Labour MEPs have failed to stand up for investors by supporting a ban on financial advisers giving preference to products on which they receive a payment, said senior Conservative MEP Julie Girling.
The Parliament’s Economics Committee voted last week on new legislation which brings Europe-wide financial legislation up-to-date with modern technology so that markets are more transparent and less risky for investors.
One proposal put forward was to ban outright so-called ‘inducements’ – when an investment firm receives a commission for selling one product which may not necessarily be in the best interests of the investor. In this week’s vote, Labour MEP and Economics spokesman, Arlene McCarthy, voted against an outright ban despite recommendations of a review carried out by the last Labour Government in the UK.
The UK’s FSA has taken action to ensure that advisers’ recommendations are not distorted by outside influence as part of the 2006 Retail Distribution Review (RDR). However, unless banned at EU level, advisers will still be able to operate with inducements within the UK.

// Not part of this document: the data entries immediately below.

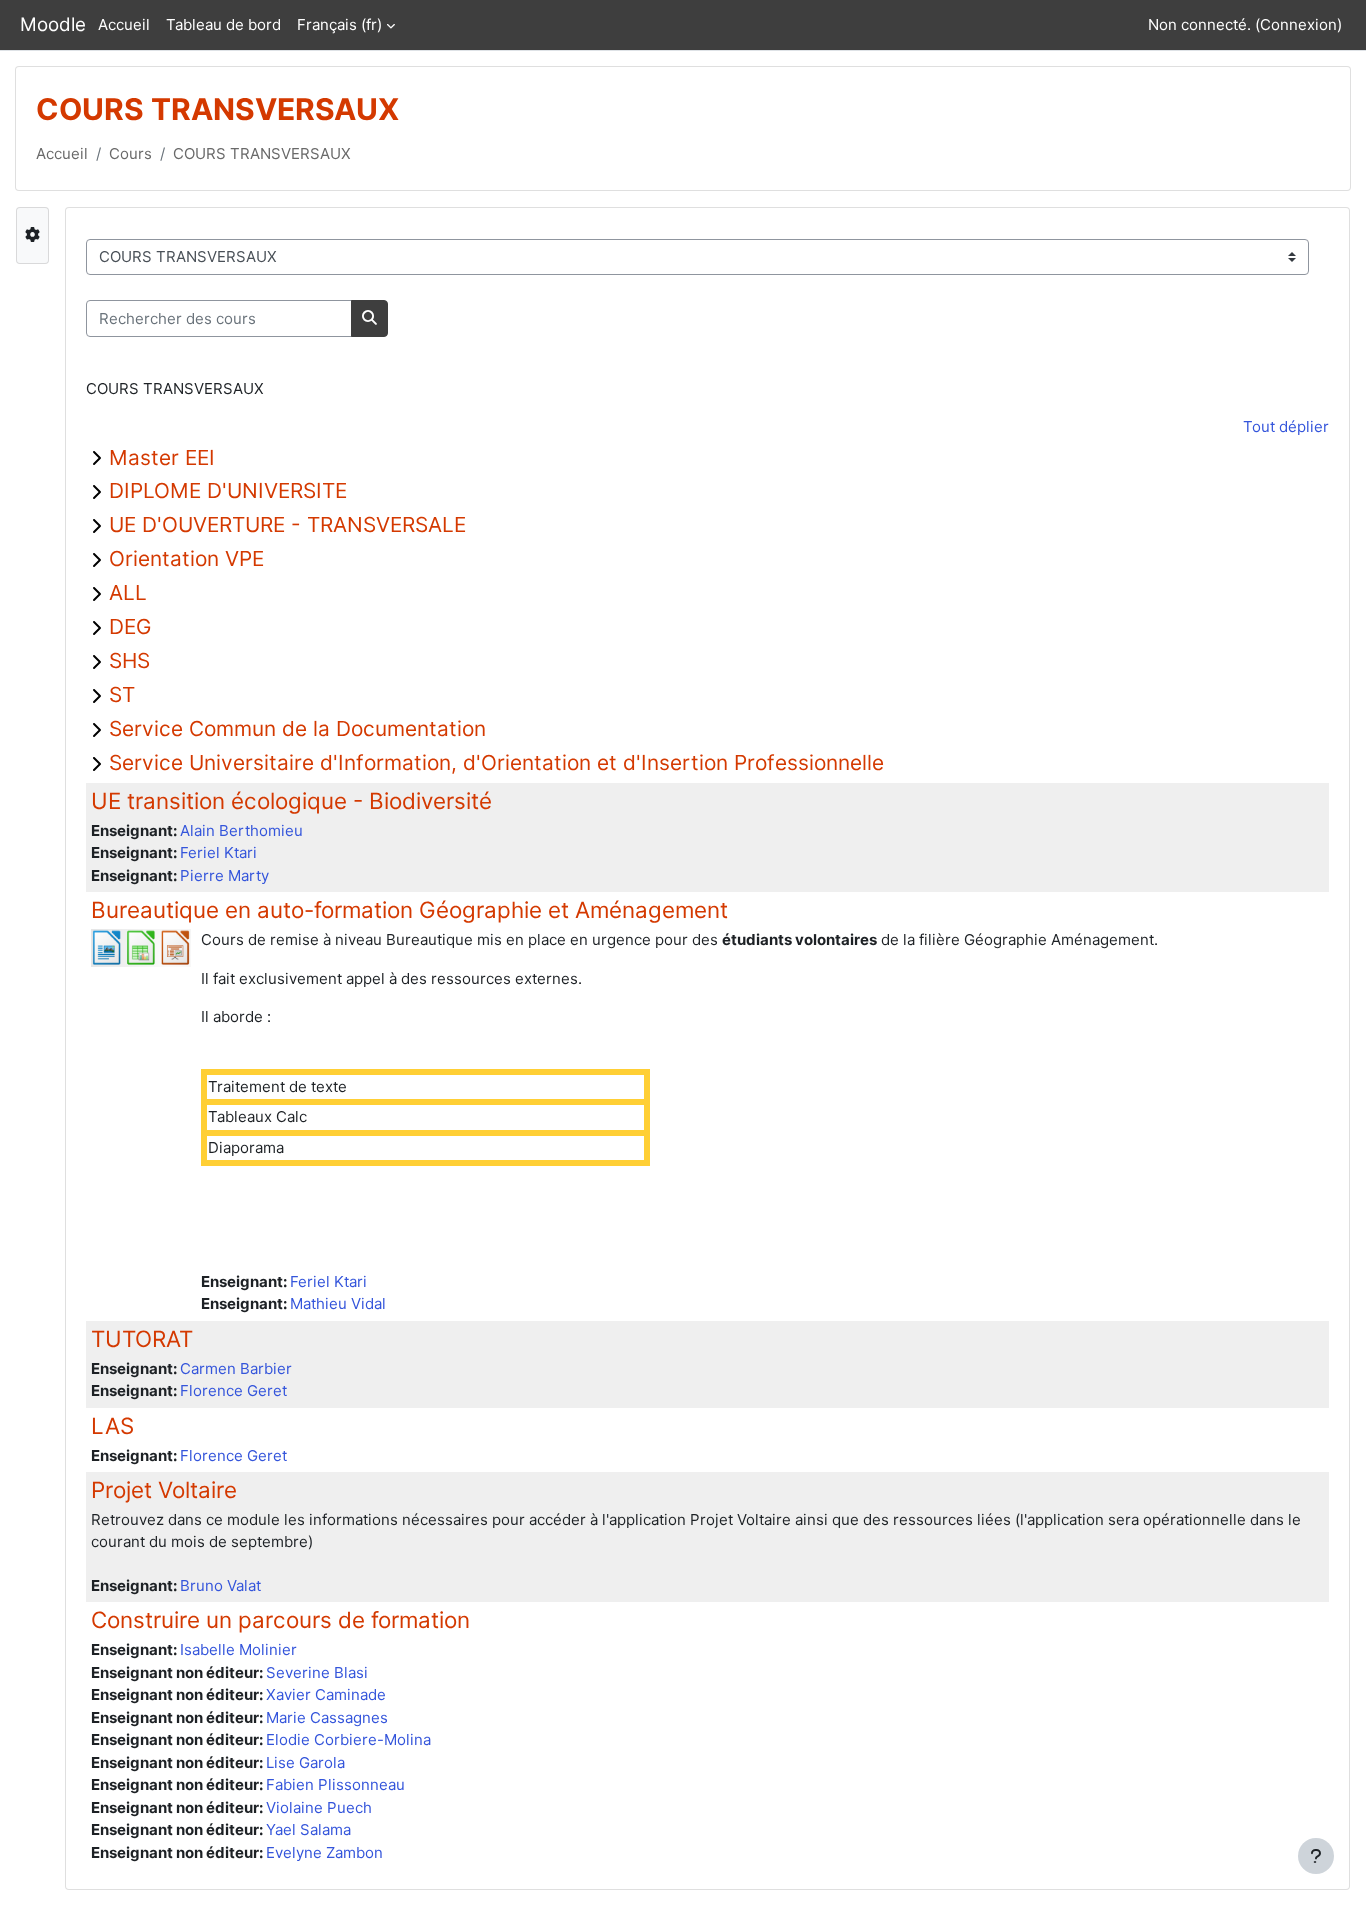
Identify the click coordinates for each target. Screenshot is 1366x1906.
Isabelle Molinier (238, 1649)
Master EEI (162, 457)
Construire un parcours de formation (280, 1619)
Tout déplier (1286, 426)
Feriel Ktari (218, 852)
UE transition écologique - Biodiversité (291, 800)
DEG (130, 626)
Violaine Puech (319, 1807)
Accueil (124, 24)
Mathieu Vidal (338, 1303)
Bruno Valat (220, 1585)
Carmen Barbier (236, 1368)
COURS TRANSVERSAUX (262, 153)
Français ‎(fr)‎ (339, 24)
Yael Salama (308, 1829)
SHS (129, 660)
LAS (112, 1425)
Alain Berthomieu (241, 830)
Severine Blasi (317, 1672)
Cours (130, 153)
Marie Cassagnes (327, 1717)
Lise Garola (305, 1762)
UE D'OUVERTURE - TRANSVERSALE (287, 524)
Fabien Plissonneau (335, 1784)
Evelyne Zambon (324, 1852)
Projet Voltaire (164, 1489)
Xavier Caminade (326, 1694)
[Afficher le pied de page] (1316, 1856)
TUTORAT (142, 1338)
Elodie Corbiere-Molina (348, 1739)
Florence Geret (233, 1390)
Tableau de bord (223, 24)
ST (122, 694)
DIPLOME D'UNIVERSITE (228, 490)
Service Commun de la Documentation (297, 728)
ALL (128, 592)
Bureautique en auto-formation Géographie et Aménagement (409, 909)
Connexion (1298, 24)
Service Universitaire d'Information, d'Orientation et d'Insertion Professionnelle (496, 762)
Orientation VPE (186, 558)
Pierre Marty (224, 875)
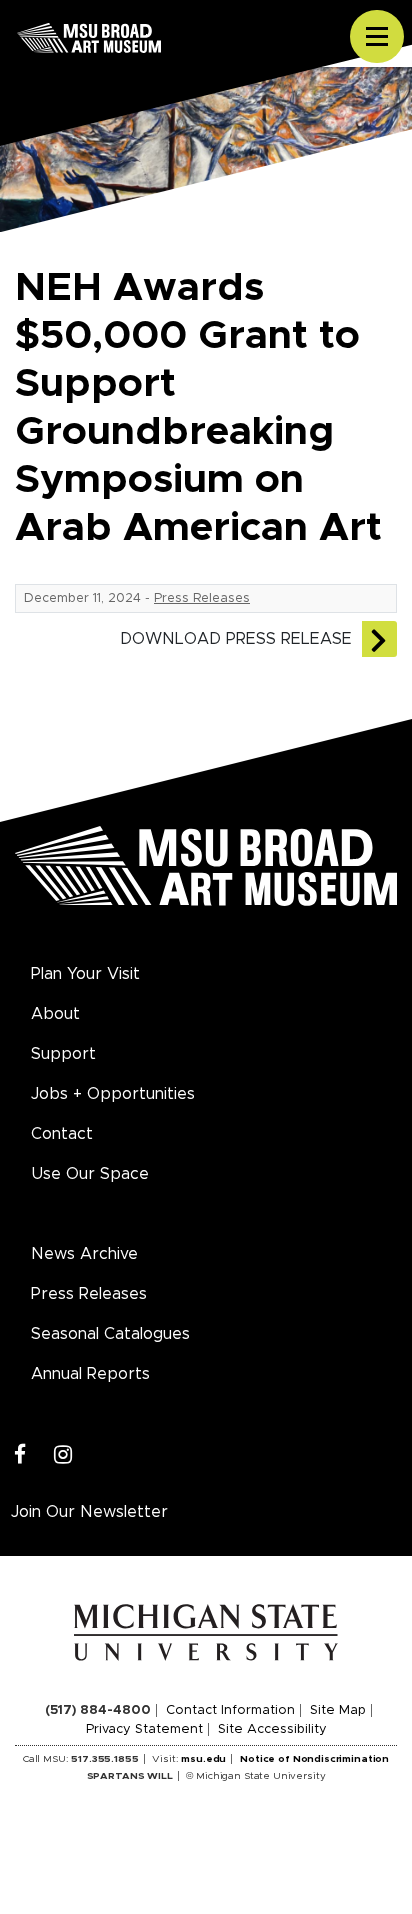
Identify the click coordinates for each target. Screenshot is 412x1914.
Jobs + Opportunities (113, 1094)
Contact (62, 1134)
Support (63, 1054)
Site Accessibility (272, 1729)
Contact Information (230, 1710)
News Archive (84, 1254)
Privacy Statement (144, 1729)
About (55, 1014)
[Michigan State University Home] (206, 1632)
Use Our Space (90, 1174)
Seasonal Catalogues (110, 1334)
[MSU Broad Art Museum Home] (206, 877)
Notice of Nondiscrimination (314, 1759)
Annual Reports (90, 1374)
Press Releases (202, 598)
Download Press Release (236, 639)
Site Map (338, 1710)
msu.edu (203, 1759)
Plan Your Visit (85, 974)
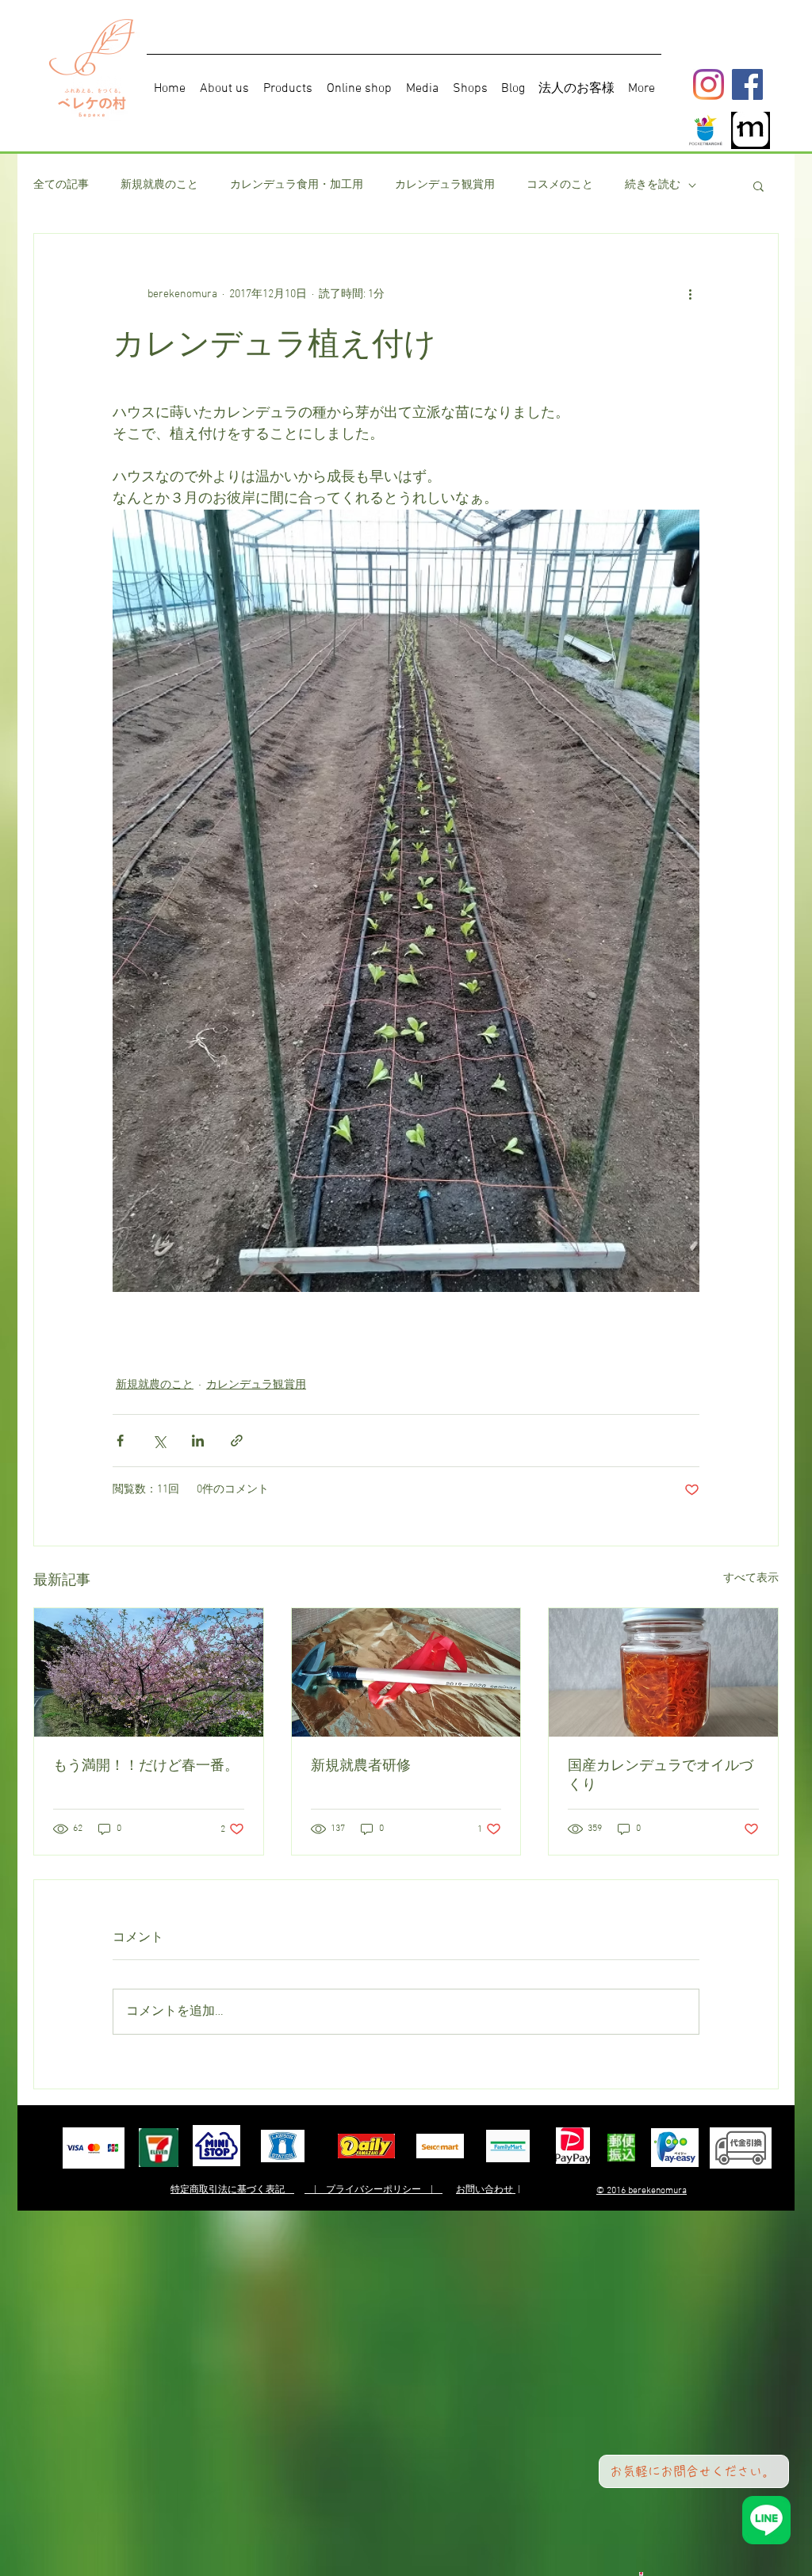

Julie said: “Many constituents across the South West will have investments and it is imperative that they are able to access completely independent and impartial advice from Financial Advisors rather than be sold a financial product which is entirely useless to them while the company selling it makes a quick buck.
“Labour MEPs have failed to stand up for ordinary investors who rely on advisers to maximise returns on their life savings or investments for later in life. It is particularly ironic that Labour has tried to water down similar provisions to the RDR review that its own government set up, seeking to improve investor confidence.
“There are many horror stories of individuals being mis-sold financial products. The interests of millions of investors has been discarded by Labour, they have simply not thought through the outcome of their actions. This is really depressing news for the future of millions of investors across the UK.”